A joint chief executive could be appointed for Cherwell DC and Oxfordshire CC under a partnership arrangement being considered by the two councils.
Yvonne Rees, who is currently joint chief executive of Cherwell and South Northamptonshire Council under a shared services agreement established in 2011, is understood to be the front-runner for the new role.
South Northamptonshire is set to be absorbed into one of two new unitary councils spanning the county, as a result of a recommendation by government-appointed inspector Max Caller following the section 114 notice issued by Northamptonshire CC in February.
Cherwell confirmed the council leadership is “minded to” formally end the partnership with South Northamptonshire, having previously considered becoming part of a new unitary in Northamptonshire. Cherwell is now looking at shared service arrangements with Oxfordshire under a joint chief executive.
LGC understands Cherwell’s ruling Conservative group has already voted internally to push ahead with a proposal which would see Ms Rees take on the joint role following the expected departure of Oxfordshire county chief executive Peter Clark.
Oxfordshire’s Conservative group, which is the largest party with no overall control, was due to hold an internal vote on the issue last week.
The partnership arrangement will be covered in a report set to be considered by the county’s cabinet on 4 June, which is due to be published today.
Cherwell has previously opposed Oxfordshire’s proposal for a single unitary council spanning the county and said in a statement both organisations would “retain separate councillor bodies, budgets and decision-making processes” under the proposal.
It added: “The proposed partnership is not connected to unitary reorganisation proposals, and would instead offer an innovative opportunity to make two-tier local government more effective.”

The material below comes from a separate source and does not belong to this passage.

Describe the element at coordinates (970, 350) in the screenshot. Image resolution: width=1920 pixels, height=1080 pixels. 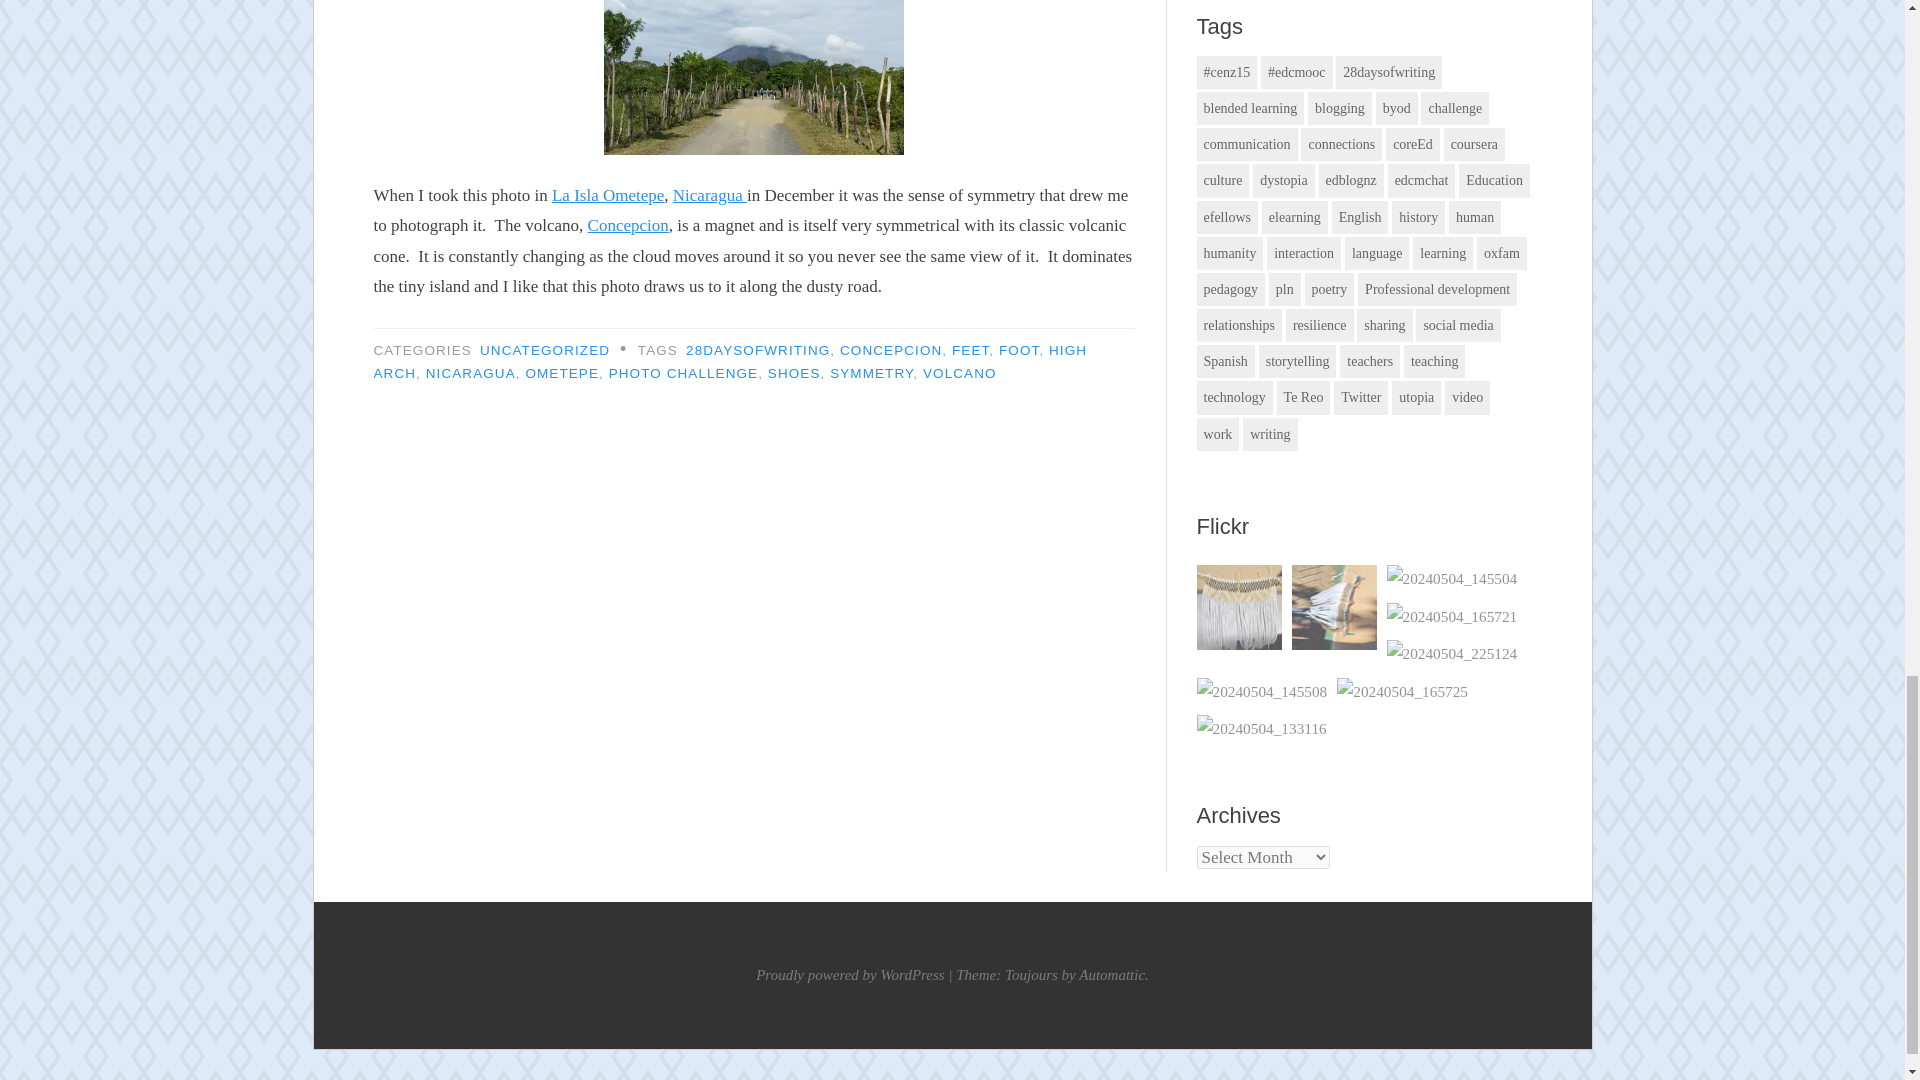
I see `FEET` at that location.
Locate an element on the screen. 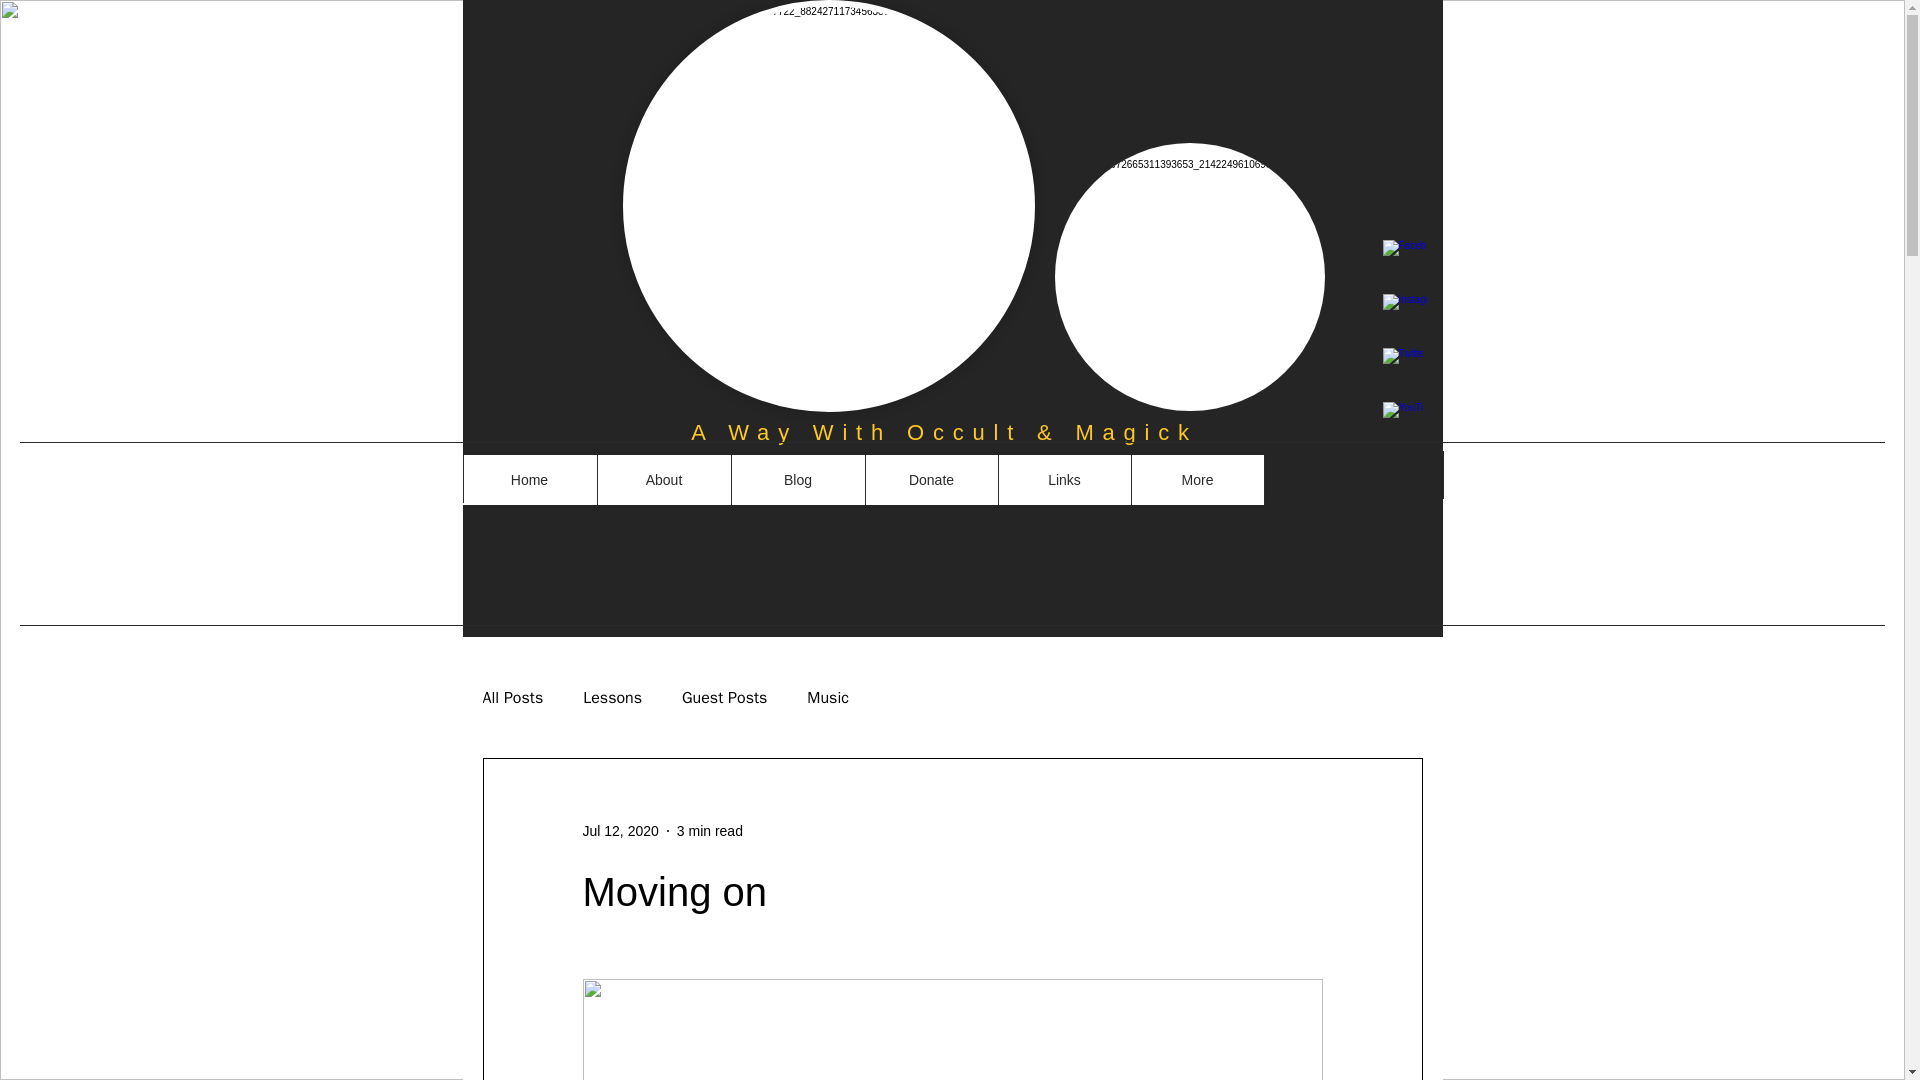  Jul 12, 2020 is located at coordinates (620, 830).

Oxfordshire confirmed the joint appointment is expected to be made from one of the two councils’ existing chief executives.
The council said: “Oxfordshire County Council is keen to work with Cherwell to ensure its residents continue to receive good services.
“The county council also believes a joint arrangement would help to secure investment in the infrastructure needed to support increases in jobs and homes.”
Leader of Oxfordshire’s opposition Labour group Liz Brighouse said the joint appointment of Ms Rees would be “logical” if a partnership agreement was in place and Mr Clark decided to leave.
But she added: “This has all happened very quickly. I haven’t seen anything in relation to what the different issues are and I would need to see all of that before my group would take any position.”
Cllr Brighouse said the partnership would “almost” create a unitary council in part of the county, but added she did not know how this would feed into any discussions about forming new councils.
Oxfordshire recently signed a housing deal with the government which includes plans to build 100,000 houses in the county by 2031. LGC research recently found senior Oxfordshire councillors were wary about upsetting that arrangement with government by reopening the reorganisation debate.